Work order: Output the entries in full and verbatim, pictures omitted.

Data extracts:
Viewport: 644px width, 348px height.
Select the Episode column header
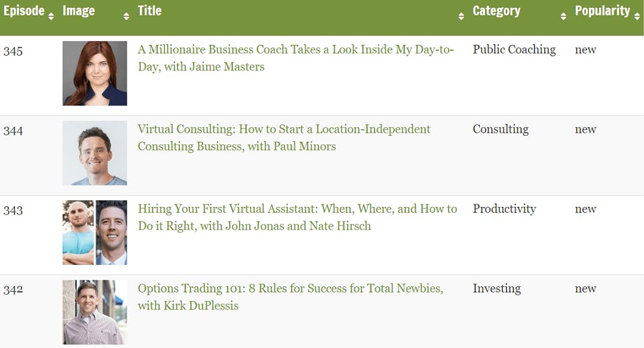coord(24,10)
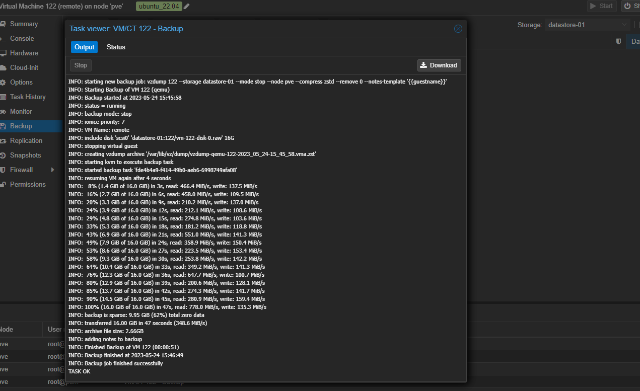The width and height of the screenshot is (640, 391).
Task: Switch to the Status tab
Action: pyautogui.click(x=116, y=47)
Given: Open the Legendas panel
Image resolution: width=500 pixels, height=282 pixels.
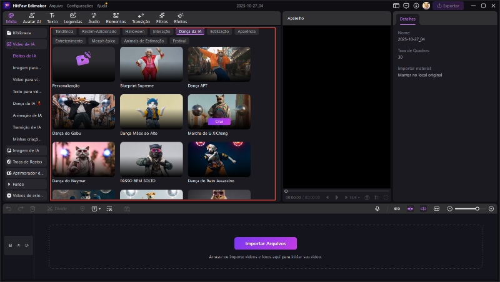Looking at the screenshot, I should pyautogui.click(x=73, y=17).
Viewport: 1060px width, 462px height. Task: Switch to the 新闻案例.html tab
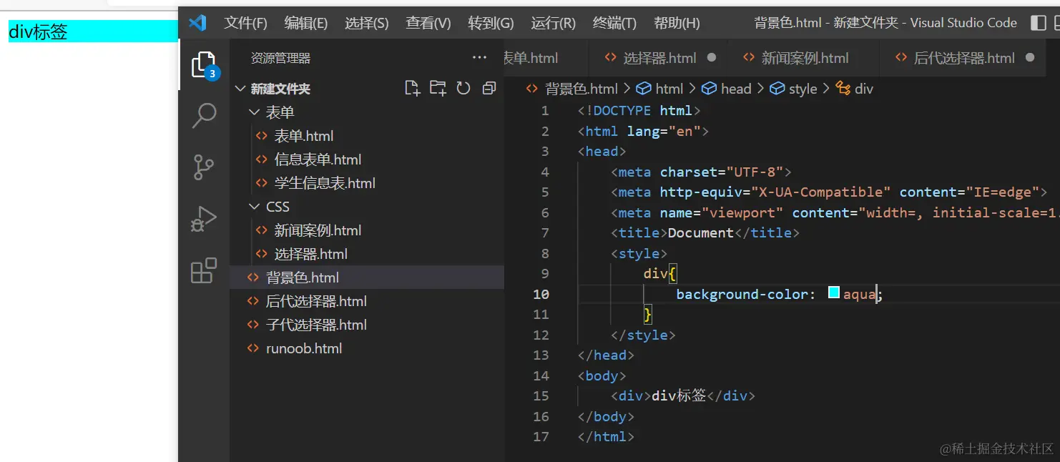click(804, 58)
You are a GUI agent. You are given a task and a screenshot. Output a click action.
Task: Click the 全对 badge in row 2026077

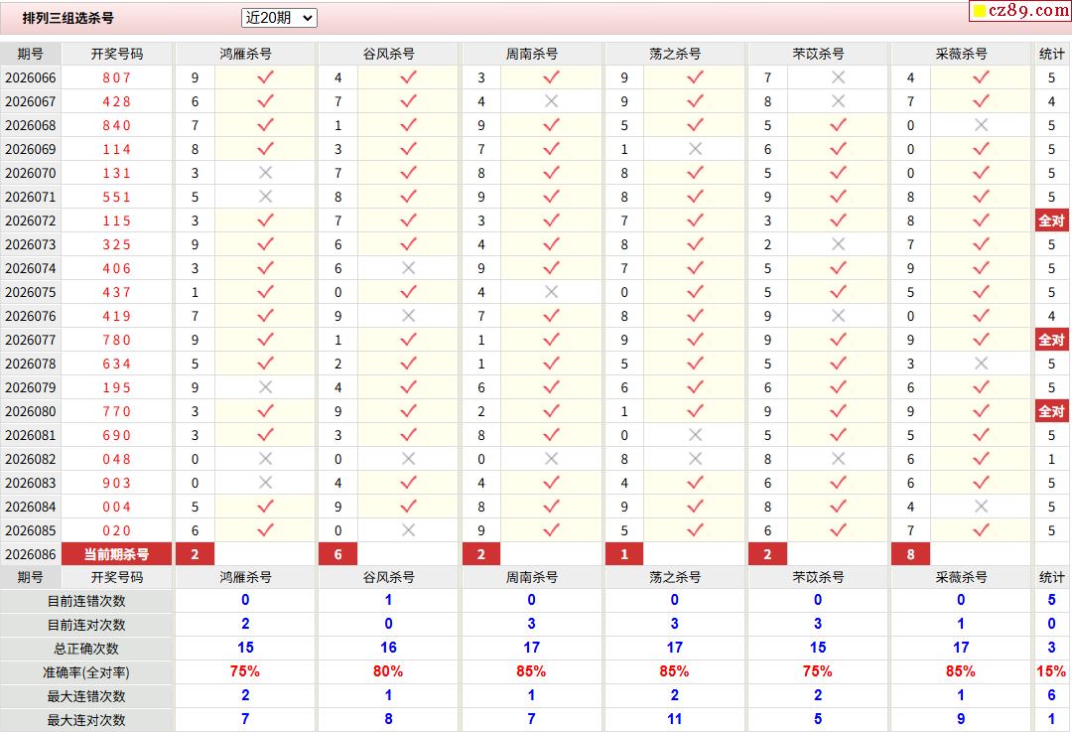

Result:
Viewport: 644px width, 348px height.
Select the Episode column header
coord(24,10)
The width and height of the screenshot is (640, 391).
Task: Switch to the Status tab
Action: pyautogui.click(x=116, y=47)
Given: Open the Legendas panel
Image resolution: width=500 pixels, height=282 pixels.
Looking at the screenshot, I should pyautogui.click(x=73, y=17).
Viewport: 1060px width, 462px height. Task: Switch to the 新闻案例.html tab
click(804, 58)
You are a GUI agent. You are given a task and a screenshot. Output a click action.
Task: Click the 全对 badge in row 2026077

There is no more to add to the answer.